#### TASK DETAILS
Starting at the line below that contains "Where should I click to: Click the roles" and ending at the line that contains "You are a computer-use", retype each line exactly as it stands, but omit the pictures.

#### GIVEN DATA
[Start of section]

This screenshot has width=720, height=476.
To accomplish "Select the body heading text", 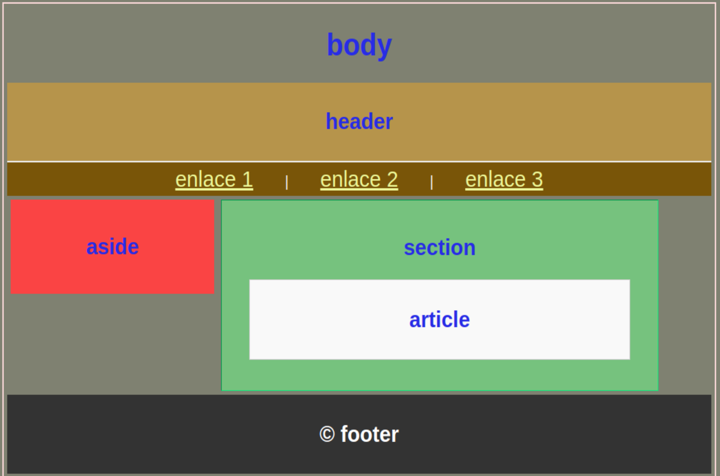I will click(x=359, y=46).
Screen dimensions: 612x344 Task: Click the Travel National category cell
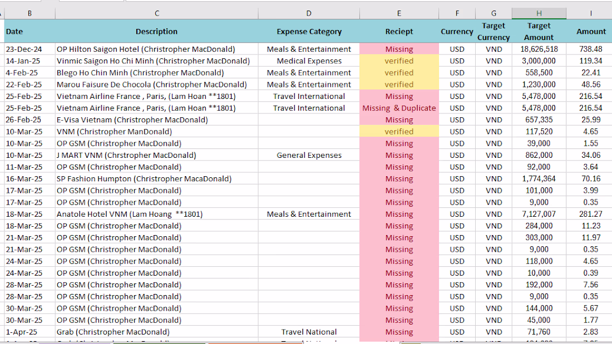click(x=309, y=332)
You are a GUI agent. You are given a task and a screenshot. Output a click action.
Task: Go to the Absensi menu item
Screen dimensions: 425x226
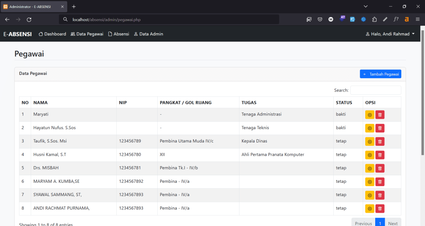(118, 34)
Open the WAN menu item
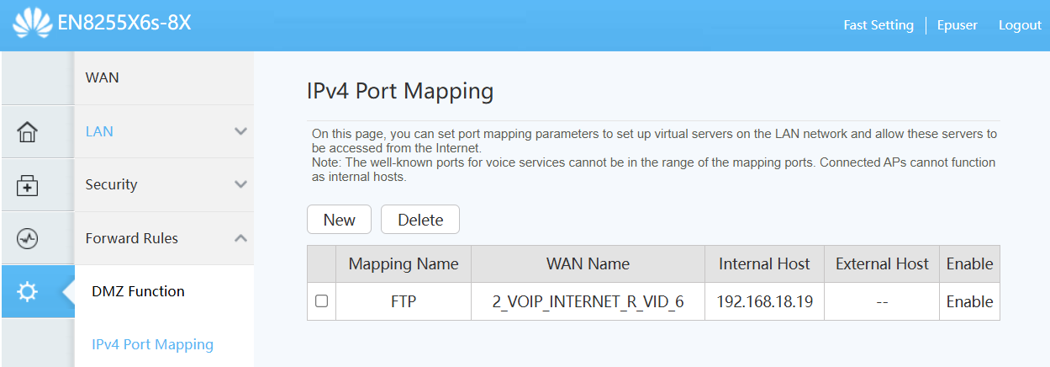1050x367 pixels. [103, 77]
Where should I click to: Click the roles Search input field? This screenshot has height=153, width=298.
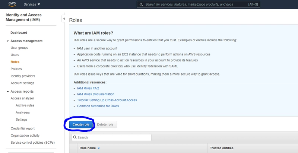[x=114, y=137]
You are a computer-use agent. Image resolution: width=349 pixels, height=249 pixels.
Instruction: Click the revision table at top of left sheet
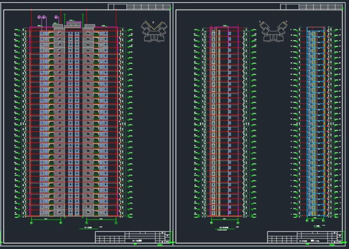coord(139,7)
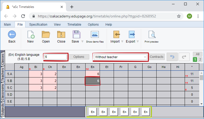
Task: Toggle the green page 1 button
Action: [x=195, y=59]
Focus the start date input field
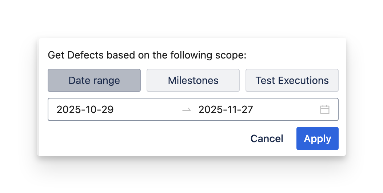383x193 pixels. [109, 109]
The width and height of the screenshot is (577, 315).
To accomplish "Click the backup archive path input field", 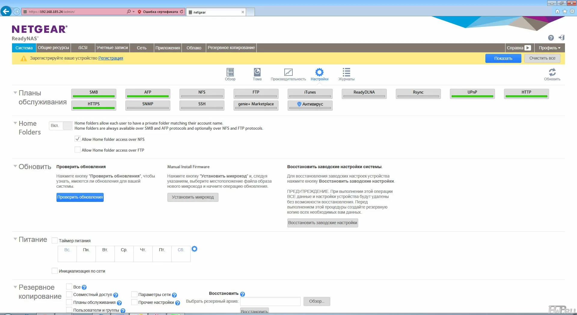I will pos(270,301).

[End of section]
[Start of section]

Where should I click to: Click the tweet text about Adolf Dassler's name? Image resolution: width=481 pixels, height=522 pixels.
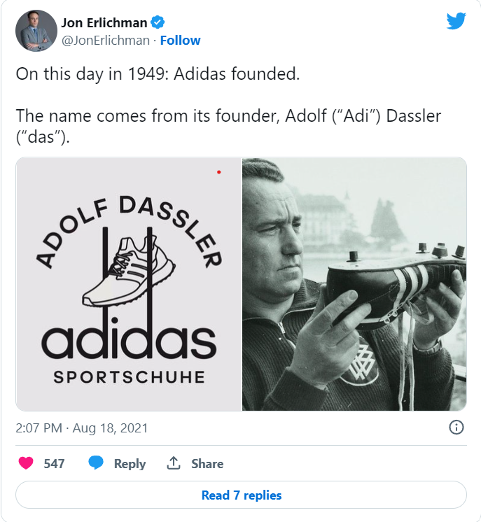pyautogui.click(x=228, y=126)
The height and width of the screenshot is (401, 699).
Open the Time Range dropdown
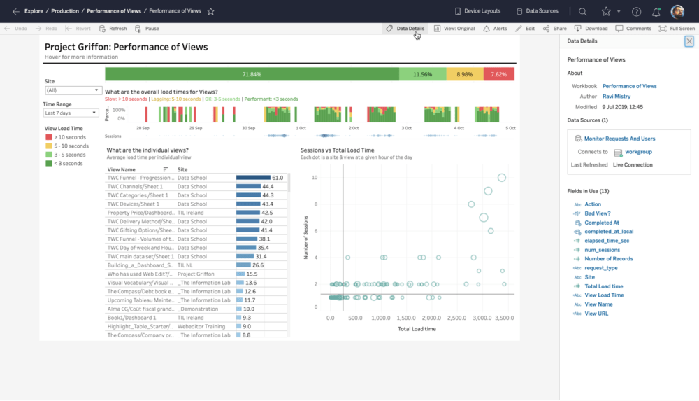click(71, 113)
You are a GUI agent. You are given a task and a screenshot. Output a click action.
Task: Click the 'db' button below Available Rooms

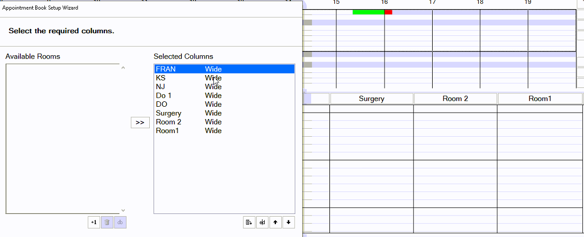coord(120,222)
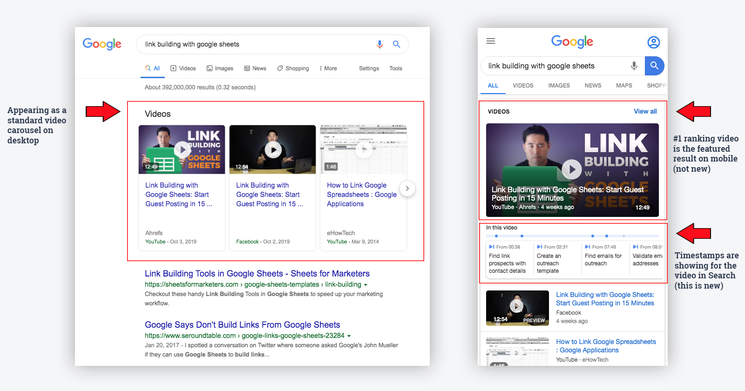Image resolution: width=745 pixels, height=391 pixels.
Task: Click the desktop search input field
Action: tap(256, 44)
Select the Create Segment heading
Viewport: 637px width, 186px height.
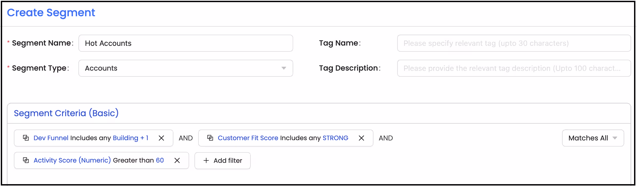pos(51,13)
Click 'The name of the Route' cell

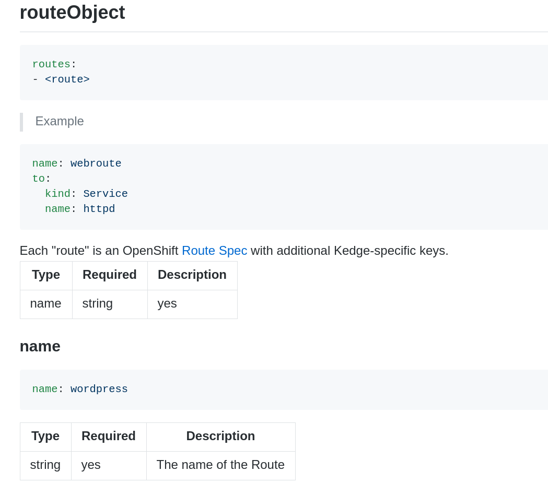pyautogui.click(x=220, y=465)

[End of section]

#### REPLY TO THE TASK
Where should I click to: Click the roles Search input field? This screenshot has height=153, width=298.
[x=114, y=137]
You are a computer-use agent. Image resolution: width=349 pixels, height=249 pixels.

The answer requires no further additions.